FIGURE 4.

Comparison of the non-covalent ubiquitin-binding surfaces of Ube2g1 and Ube2g1^Y102G/Y104G. A, ubiquitin binding surfaces of Ube2g1 as determined by CSP experiments in the presence of 0.5 mm ubiquitin. The magenta, red, orange, and yellow colors, respectively, indicate high to low magnitude of CSP. The peaks of Phe-25, Ala-27, and Ser-126 disappeared upon the addition of 0.5 mm ubiquitin and are in green. Residues in black represent prolines, which are not visible in the HSQC spectrum due to the absence of an amide proton. The original peak intensity of Leru-112 was too weak to determine the CSP and is, therefore, also in black.

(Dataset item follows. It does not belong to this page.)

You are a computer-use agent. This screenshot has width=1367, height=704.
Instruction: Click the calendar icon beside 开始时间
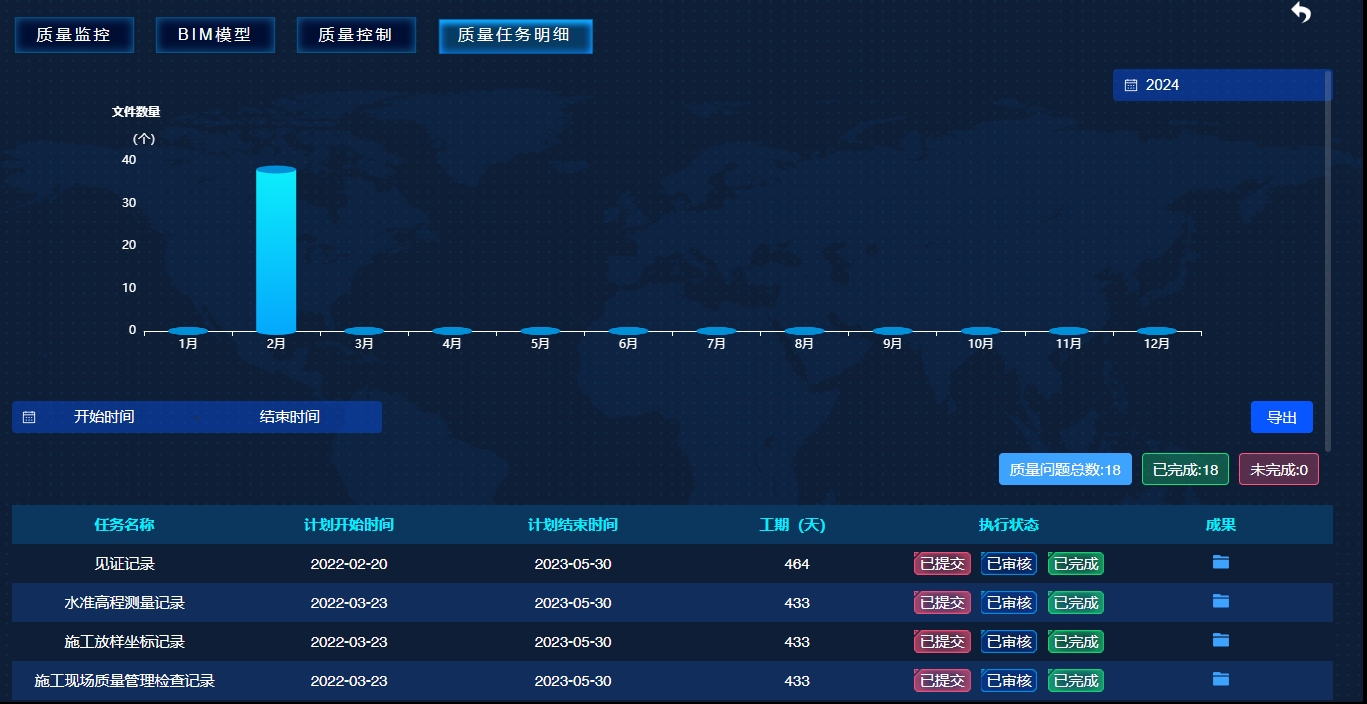click(29, 417)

The ubiquitin binding surface of Ube2g1 can be separated into three parts, namely the bottom, L-side, and loop. The non-covalent ubiquitin binding affinities (K_d values) were measured by titrations with ubiquitin to be 1.25 ± 0.39, 1.32 ± 0.40, and 1.46 ± 0.36 mm for the bottom, L-side, and loop regions, respectively. B, the CSP data for [¹⁵N]Ube2g1 and [¹⁵N]Ube2g1^Y102G/Y104G in the presence of 0.5 mm ubiquitin are represented as a histogram. The striped bars represent residues for which the resonance peaks disappeared in the presence of 0.5 mm ubiquitin. The negative black and gray bars represent, respectively, Pro residues or residues where peak intensities were too weak to be detected in the CSP experiment. Note that Ube2g1^Y102G/Y104G lost ubiquitin interactions only in the acidic loop region.